> Arahan Tugas
1. Menurut teks tentang pilkada serentak, berapa bagian suara sah yang harus diperoleh pasangan calon tunggal agar sah memenangkan pemilu?
2. Teruskan teks tentang pilkada serentak dari titik terakhirnya.

> Blok Teks
⁂

Paparan Topik | Pilkada Serentak

Pilkada Serentak: Calon Tunggal, Kotak Kosong, dan Mandeknya Kaderisasi Partai

Calon tunggal dalam pilkada di sejumlah wilayah menjadi strategi partai untuk memenangkan kontestasi politik di daerah. Tingginya biaya politik, sulitnya regulasi pilkada, dan mandeknya kaderisasi partai menjadi penyebab maraknya fenomena kotak kosong di Indonesia.

KOMPAS/TOTOK WIJAYANTO
Sejumlah elemen masyarakat mulai dari mahasiswa, akademisi, budayawan, pengamat politik, dan politisi menggelar aksi damai di depan Gedung Mahkamah Konstitusi, Jakarta, Kamis (2278/2024). Mereka memberi dukungan dan mengawal putusan MK tentang Pilkada. Mereka juga mengutuk keras usaha-usaha yang dilakukan oleh DPR dan pemerintah untuk menggagalkan putusan MK terkait Pilkada.

Fakta Singkat Kotak Kosong

  • Kotak kosong adalah istilah untuk pilkada dengan satu pasangan calon sehingga kotak yang lain tak berisi nama calon atau kosong.
  • Pasangan calon tunggal sah memenangkan pemilu bila memperoleh 50% dari suara sah.
  • Bila kotak kosong menang, pilkada diulang dan pejabat sementara akan memimpin daerah tersebut (UU No. 10, 2016 tentang pilkada).

Calon Tunggal Pilkada Serentak

Tahun Pilkada Serentak (daerah) Calon Tunggal (daerah)

⁂

> Cuplikan Sumber
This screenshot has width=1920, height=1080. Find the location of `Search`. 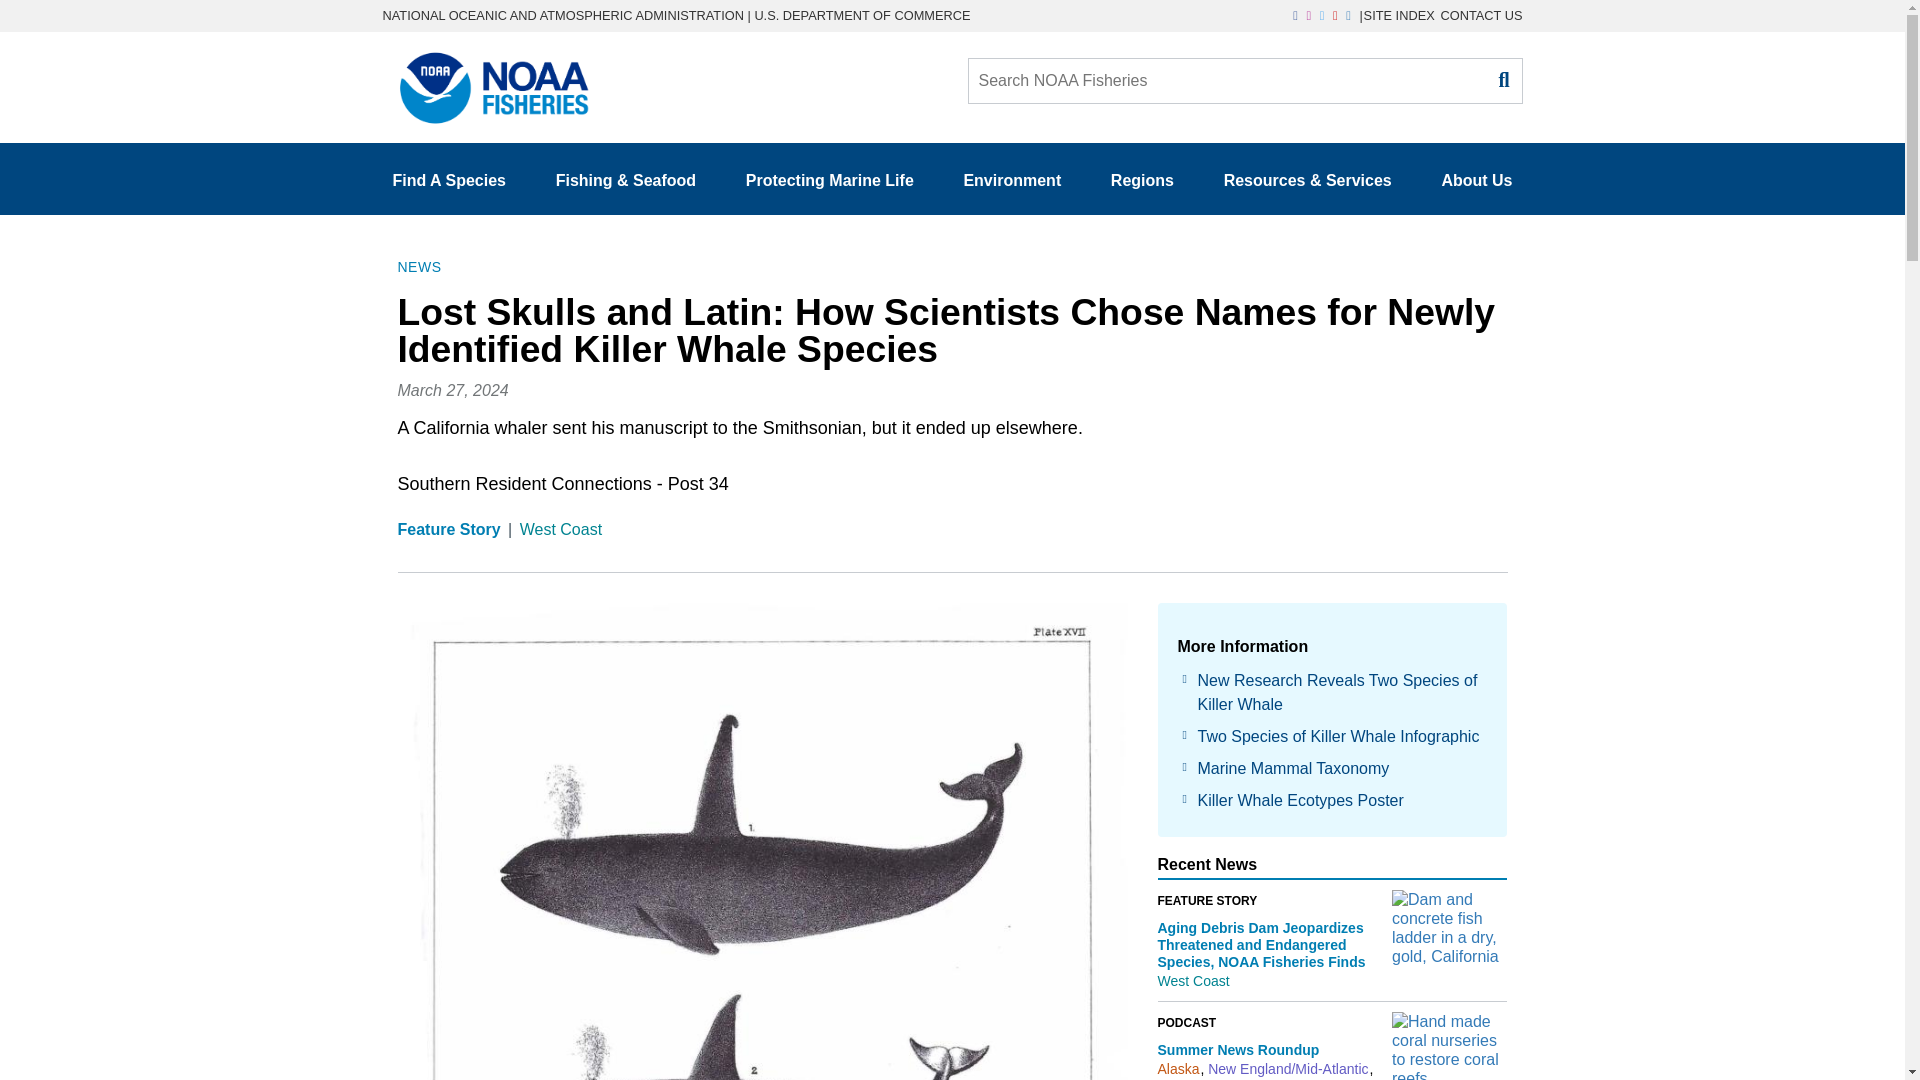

⁂

> Hasil Tiap Tugas
1. Pasangan calon tunggal harus memperoleh 50% dari suara sah.

2.
2015 269 3
2017 101 9
2018 171 16
2020 25 25
2024 37 44

Sumber: Litbang Kompas/igp, diolah dari pemberitaan Kompas.

Meningkatnya kotak kosong pada Pemilihan Umum Kepala Daerah (Pilkada) menjadi persoalan tersendiri. Kemunculan calon tunggal awalnya merupakan solusi dari Mahkamah Konstitusi agar pilkada tidak tertunda selama dua tahun. Namun peraturan ini justru menjadi buah simalakama yang mendorong sejumlah petahana bersama dengan partai-partai politik “mendesain” agar tak ada lawan dalam pilkada.

Sejak Pilkada serentak berlangsung pada tahun 2015, gejala penyakit demokrasi berupa calon tunggal melawan kotak kosong sebenarnya sudah terlihat. Dari Pilkada serentak yang berlangsung di 269 daerah, tercatat tiga daerah dengan bakal calon petahana yang cukup kuat menggelar pilkada dengan calon tunggal.

Fenomena ini terus berlanjut pada Pilkada 2017. Pilkada yang berlangsung serentak di 101 daerah, diwarnai calon tunggal melawan kotak kosong di 9 daerah. Pada 2018 jumlah calon tunggal meningkat menjadi 16 daerah dari 171 daerah. Pada Pilkada 2020 jumlah calon tunggal semakin mendominasi dengan 25 paslon tunggal berkontestasi di 25 kabupaten/kota di 12 provinsi.

Menurut Ramlan Surbakti, Guru Besar FISIP Universitas Airlangga, setidaknya ada empat faktor penyebab maraknya fenomena kotak kosong, pertama parpol peserta pemilu gagal mempersiapkan kadernya, kedua proses pencalonan yang diatur dalam UU belum terbuka dan kompetitif, ketiga komposisi keanggotaan DPRD membuat satu partai sulit memenuhi ambang batas pencalonan, dan keempat ada celah untuk “membeli partai” agar menjadi calon tunggal (28/7/2018).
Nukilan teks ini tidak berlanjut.